— Records for processing —

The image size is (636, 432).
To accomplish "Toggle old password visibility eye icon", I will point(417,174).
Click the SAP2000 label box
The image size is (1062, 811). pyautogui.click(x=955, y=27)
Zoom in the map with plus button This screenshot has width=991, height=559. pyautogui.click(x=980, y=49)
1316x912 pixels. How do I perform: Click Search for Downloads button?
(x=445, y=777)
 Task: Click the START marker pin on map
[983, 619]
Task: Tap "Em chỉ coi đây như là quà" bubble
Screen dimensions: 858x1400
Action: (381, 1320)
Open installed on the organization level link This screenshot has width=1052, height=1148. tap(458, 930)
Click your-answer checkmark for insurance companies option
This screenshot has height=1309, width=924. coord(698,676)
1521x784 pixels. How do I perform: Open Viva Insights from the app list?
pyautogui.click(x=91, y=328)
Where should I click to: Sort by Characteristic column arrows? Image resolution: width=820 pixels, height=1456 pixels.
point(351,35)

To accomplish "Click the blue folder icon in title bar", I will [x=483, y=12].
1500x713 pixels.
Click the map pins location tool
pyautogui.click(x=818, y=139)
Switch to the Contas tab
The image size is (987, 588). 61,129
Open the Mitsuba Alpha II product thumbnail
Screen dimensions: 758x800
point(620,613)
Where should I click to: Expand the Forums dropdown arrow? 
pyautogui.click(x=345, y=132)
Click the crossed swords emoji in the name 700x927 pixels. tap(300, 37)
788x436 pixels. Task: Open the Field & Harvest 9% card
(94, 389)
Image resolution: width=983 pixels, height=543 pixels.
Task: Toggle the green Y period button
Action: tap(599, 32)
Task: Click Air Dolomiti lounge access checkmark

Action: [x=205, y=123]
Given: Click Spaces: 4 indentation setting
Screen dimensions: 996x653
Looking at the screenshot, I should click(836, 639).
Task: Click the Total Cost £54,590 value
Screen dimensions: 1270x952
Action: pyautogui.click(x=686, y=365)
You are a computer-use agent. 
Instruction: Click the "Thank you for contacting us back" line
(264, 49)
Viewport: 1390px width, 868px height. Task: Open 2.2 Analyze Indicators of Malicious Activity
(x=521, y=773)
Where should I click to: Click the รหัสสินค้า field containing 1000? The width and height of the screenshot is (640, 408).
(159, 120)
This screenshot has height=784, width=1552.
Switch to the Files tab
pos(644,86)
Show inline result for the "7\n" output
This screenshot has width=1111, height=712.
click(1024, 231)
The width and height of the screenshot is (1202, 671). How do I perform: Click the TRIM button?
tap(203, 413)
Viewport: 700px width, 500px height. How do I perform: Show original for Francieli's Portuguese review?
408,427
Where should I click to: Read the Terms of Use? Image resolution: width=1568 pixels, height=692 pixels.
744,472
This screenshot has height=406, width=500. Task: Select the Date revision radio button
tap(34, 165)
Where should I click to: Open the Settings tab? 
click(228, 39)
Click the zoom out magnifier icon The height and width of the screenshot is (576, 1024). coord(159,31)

— Task to carry out —
Everything in the data above is to be given again, unchanged.

— Task result —
The image size is (636, 432).
To accomplish "Toggle old password visibility eye icon", I will point(417,174).
Click the SAP2000 label box
The image size is (1062, 811). pyautogui.click(x=955, y=27)
Zoom in the map with plus button This screenshot has width=991, height=559. pyautogui.click(x=980, y=49)
1316x912 pixels. How do I perform: Click Search for Downloads button?
(x=445, y=777)
 Task: Click the START marker pin on map
[983, 619]
Task: Tap "Em chỉ coi đây như là quà" bubble
Screen dimensions: 858x1400
Action: (381, 1320)
Open installed on the organization level link This screenshot has width=1052, height=1148. tap(458, 930)
Click your-answer checkmark for insurance companies option
This screenshot has height=1309, width=924. coord(698,676)
1521x784 pixels. How do I perform: Open Viva Insights from the app list?
pyautogui.click(x=91, y=328)
Where should I click to: Sort by Characteristic column arrows? Image resolution: width=820 pixels, height=1456 pixels.
point(351,35)

To accomplish "Click the blue folder icon in title bar", I will [x=483, y=12].
1500x713 pixels.
Click the map pins location tool
pyautogui.click(x=818, y=139)
Switch to the Contas tab
The image size is (987, 588). 61,129
Open the Mitsuba Alpha II product thumbnail
Screen dimensions: 758x800
point(620,613)
Where should I click to: Expand the Forums dropdown arrow? 
pyautogui.click(x=345, y=132)
Click the crossed swords emoji in the name 700x927 pixels. tap(300, 37)
788x436 pixels. Task: Open the Field & Harvest 9% card
(94, 389)
Image resolution: width=983 pixels, height=543 pixels.
Task: Toggle the green Y period button
Action: tap(599, 32)
Task: Click Air Dolomiti lounge access checkmark

Action: [x=205, y=123]
Given: Click Spaces: 4 indentation setting
Screen dimensions: 996x653
Looking at the screenshot, I should click(836, 639).
Task: Click the Total Cost £54,590 value
Screen dimensions: 1270x952
Action: pyautogui.click(x=686, y=365)
You are a computer-use agent. 
Instruction: Click the "Thank you for contacting us back" line
(264, 49)
Viewport: 1390px width, 868px height. Task: Open 2.2 Analyze Indicators of Malicious Activity
(x=521, y=773)
Where should I click to: Click the รหัสสินค้า field containing 1000? The width and height of the screenshot is (640, 408).
(159, 120)
This screenshot has height=784, width=1552.
Switch to the Files tab
pos(644,86)
Show inline result for the "7\n" output
This screenshot has width=1111, height=712.
click(1024, 231)
The width and height of the screenshot is (1202, 671). How do I perform: Click the TRIM button?
tap(203, 413)
Viewport: 700px width, 500px height. How do I perform: Show original for Francieli's Portuguese review?
408,427
Where should I click to: Read the Terms of Use? Image resolution: width=1568 pixels, height=692 pixels.
744,472
This screenshot has height=406, width=500. Task: Select the Date revision radio button
tap(34, 165)
Where should I click to: Open the Settings tab? 
click(228, 39)
Click the zoom out magnifier icon The height and width of the screenshot is (576, 1024). coord(159,31)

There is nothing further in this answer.